Paul Priestman, founding director of Priestmangoode, explains: “We have been designing aircraft interiors for over fifteen years and always work to improve the entire passenger journey, from home to destination. At present there are some accessibility regulations on aircraft, however they cater for only the most basic requirements. As a result, passengers with special needs often face considerable difficulties when travelling by air. “

“These difficulties generally go unnoticed – very few members of the public are aware of the anxiety and discomfort PRMs can experience when travelling. But it is a matter of equality that people with reduced mobility should have the same rights to a quality passenger experience that able-bodied people have.”

Air Access
Once attached it looks like any other chair

It’s not been put into use by any airlines yet but the Air Access wheelchair is a brilliant idea. It was nominated for the 2013 Design Awards but was beaten to the award by the ingenious Morph Wheels design that we have featured recently. Hopefully we will these seats in use in the not too distant future.

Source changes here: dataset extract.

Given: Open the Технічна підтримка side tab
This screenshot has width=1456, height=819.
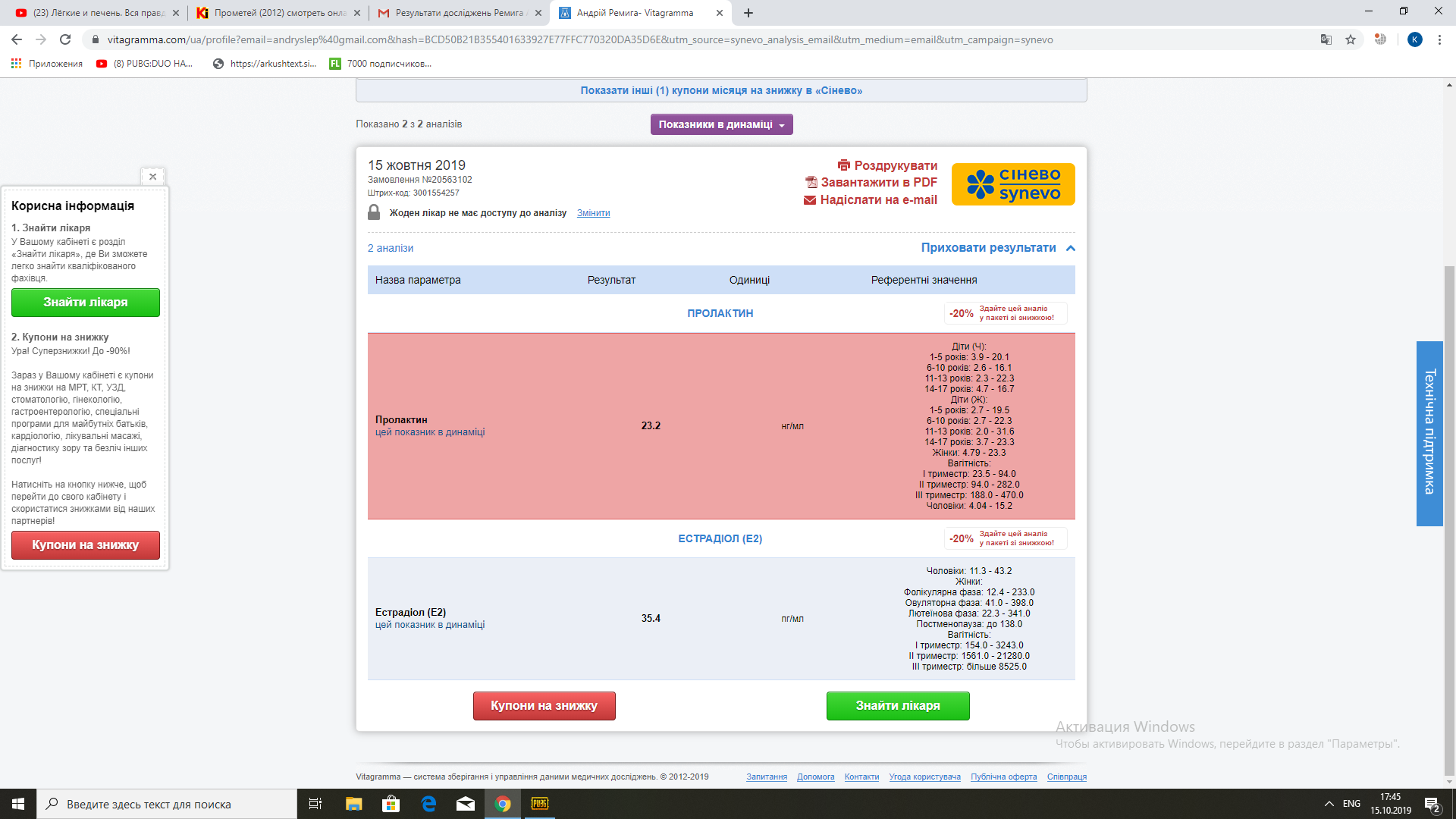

If adopted they would make it easier for wheelchair users to get onto the plane, go to the toilet during the flight and the chair could still be used by an able bodied person so there would be no loss of seating space.

Priestmangoode are one of the Britain’s leading transport designers and have designed the interiors for many aircraft. They do inspired work to provide stylish design within the obvious limitations of an aircraft cabin. These Air Access wheelchairs show that the importance of function doesn’t mean you have to compromise on style. We hope to see them soon.

Leave a Reply

  1. Paul Mounsey

    What a great idea. The sooner that this seat is put into operation the better.

  2. JenJen68

    Wow! This looks great, I really hope that airlines take this up.

  3. Leslie Donovan

    Any progress on this idea yet? I am a professor planning to take a group of college students to study in London in May 2014 and this would make my travel so much easier. Any news on this would be much appreciated!

    1. Fiona Jarvis

      Hi Leslie

      I have asked the designers if any airlines have taken this idea and will let you know their response.

      In the meantime take a look at our feature on air travel as mentioned in this article, as it tells you the ‘accessibility’ features on each airline.

      let me know if you need any specific advice and we’ll try to help.